La demande de masques a quintuplé en France en quelques jours, portée par les craintes liées au hantavirus. Chez Pharmazon, centrale d’achat pharmaceutique, la fondatrice a indiqué jeudi 14 mai avoir vu ses ventes exploser, avec 15 000 boîtes de masques vendues depuis lundi, contre 2 400 boîtes par semaine en temps normal.
La hausse touche surtout les modèles FFP2 et chirurgicaux, dont la demande a été multipliée par cinq et par quatre en moins d’une semaine. Sur le terrain, la tension est alimentée par un mélange d’angoisse et de réflexes hérités du Covid, qui a laissé des traces dans les comportements d’achat de masques. Si le sujet se propage si vite, c’est aussi parce que les pharmacies se heurtent à une chaîne d’approvisionnement concentrée: les trois grossistes répartiteurs détiennent 95 % du marché des masques en France et ont prévenu les officines que les livraisons de FFP2 et de chirurgicaux se feraient au compte-gouttes, voire pas du tout.
Dans le même temps, le gouvernement tente de calmer la situation. Stéphanie Rist a assuré qu’il n’y avait aucune raison de porter un masque actuellement concernant ce virus et qu’il n’existait pas de diffusion dans la population. La veille, mercredi 13 mai, Philippe Tabarot estimait déjà que le port du masque dans les transports en commun en France ne lui semblait pas nécessaire à ce stade.
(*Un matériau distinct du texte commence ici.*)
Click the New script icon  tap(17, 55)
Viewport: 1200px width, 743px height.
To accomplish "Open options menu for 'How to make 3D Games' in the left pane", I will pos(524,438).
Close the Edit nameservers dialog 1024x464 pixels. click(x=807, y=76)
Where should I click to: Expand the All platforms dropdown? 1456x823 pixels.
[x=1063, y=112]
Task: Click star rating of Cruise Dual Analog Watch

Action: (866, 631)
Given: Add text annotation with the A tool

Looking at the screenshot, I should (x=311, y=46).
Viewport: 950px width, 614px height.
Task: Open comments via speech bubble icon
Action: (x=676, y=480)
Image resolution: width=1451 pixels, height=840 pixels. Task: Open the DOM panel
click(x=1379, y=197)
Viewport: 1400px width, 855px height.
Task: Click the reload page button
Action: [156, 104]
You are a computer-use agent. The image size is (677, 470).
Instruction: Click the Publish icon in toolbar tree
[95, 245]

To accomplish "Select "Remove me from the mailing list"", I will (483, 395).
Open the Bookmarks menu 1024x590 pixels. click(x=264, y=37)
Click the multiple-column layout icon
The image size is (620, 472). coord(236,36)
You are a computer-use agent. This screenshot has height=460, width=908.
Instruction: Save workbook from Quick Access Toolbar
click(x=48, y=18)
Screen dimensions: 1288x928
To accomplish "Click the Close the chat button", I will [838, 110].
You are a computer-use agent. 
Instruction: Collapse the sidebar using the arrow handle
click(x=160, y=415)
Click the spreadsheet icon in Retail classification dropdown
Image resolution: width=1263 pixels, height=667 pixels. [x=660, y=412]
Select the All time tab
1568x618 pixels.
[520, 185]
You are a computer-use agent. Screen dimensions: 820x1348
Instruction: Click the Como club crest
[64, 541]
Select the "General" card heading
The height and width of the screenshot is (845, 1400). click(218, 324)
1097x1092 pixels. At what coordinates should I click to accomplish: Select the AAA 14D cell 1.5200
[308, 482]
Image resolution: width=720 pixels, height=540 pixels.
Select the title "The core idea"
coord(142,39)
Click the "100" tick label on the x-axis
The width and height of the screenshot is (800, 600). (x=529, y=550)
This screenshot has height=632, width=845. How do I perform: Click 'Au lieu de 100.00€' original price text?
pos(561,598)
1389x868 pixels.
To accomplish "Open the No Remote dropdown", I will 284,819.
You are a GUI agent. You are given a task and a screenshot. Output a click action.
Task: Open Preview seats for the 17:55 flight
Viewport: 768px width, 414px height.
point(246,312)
Matignon a aussi affirmé hier que le stock de masques de l’Hexagone était suffisant pour minimum trois mois en cas d’épidémie, en ajoutant que les stocks privés et publics s’additionnent aux réserves nationales.
Reste un décalage net entre le discours officiel et les achats des Français. La fondatrice de Pharmazon l’a résumé sans détour: « Nous, distributeurs, on n’en a pas beaucoup en stock parce que l’épreuve du Covid nous a laissé quelques résidus de stock et donc une perte de trésorerie massive ». Tant que le gouvernement maintient qu’il n’y a pas de signe de circulation du hantavirus dans l’Hexagone, la poussée des ventes ressemble moins à une réponse sanitaire qu’à une nouvelle ruée de précaution, déclenchée par une peur qui court plus vite que les faits.